I have a vintage ambulance that I restored a few years back, and for Halloween we always try to have some fun with it. Last year I purchased an unpainted body and the goal was to get it painted and detailed to display in the back of the car around Halloween. We were pressed for time, so the body ended up stuffed unpainted into a cheap Halloween store body bag so we would have something back there. (A body bag that was actually too short for the body.) This year I'm really making an effort to get the body painted and detailed and looking better. I ordered 2 different styles of real body bags so I have something that looks better to display the body in as well. I was finally able to set aside some time to work on the body itself earlier this week. So, I proceeded to beat it up some. My goal is to have it looking realistic and detailed enough that you can view it in daylight without it looking too terribly fake. I understand it wont be perfectly real looking, but I'm starting with a lifecast figure, so the body itself is pretty decent to begin with.

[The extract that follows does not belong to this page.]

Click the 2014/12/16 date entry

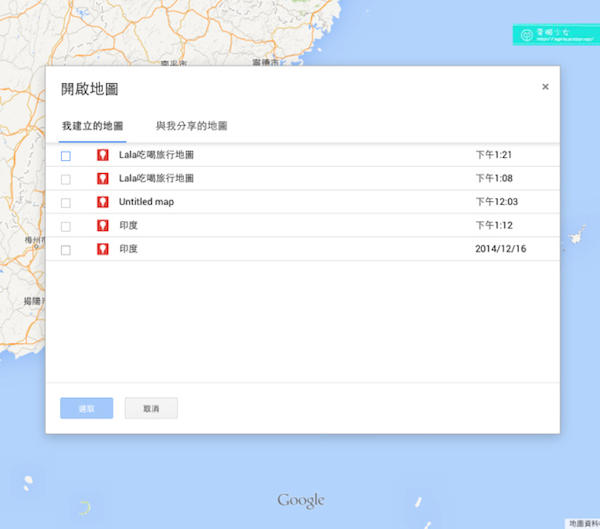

I'm waiting on an order of perma-blood to really detail the wounds, but its pretty well bruised and battered up now. I'm going to be adding some other little details like eyelashes and eyebrows. (Which really make a difference in how real it looks) Once its done, it will be going into a bio-hazard grade body bag. (It has 2 flaps. One sealed clear flap so you can see into the bag without opening it, and then a solid black top flap to close it for transport.) I'm planning on displaying the body in the car on the stretcher with the top flap open and the clear flap closed to protect the body while still leaving it visible.


__
Sensitive content, not recommended for those under 18
Show Content








In the hotel room after we picked it up. Unpainted and untrimmed.








Beaten and slashed.








That's going to leave a mark.

This is the first time I've tried to paint and detail a body like this. And for working on it one evening, I'm pretty happy with how it came out. I'm in the process of putting together a tutorial on how I did the bruises. Its actually pretty easy. I used paint for this project, but the same techniques could be used for makeup as well.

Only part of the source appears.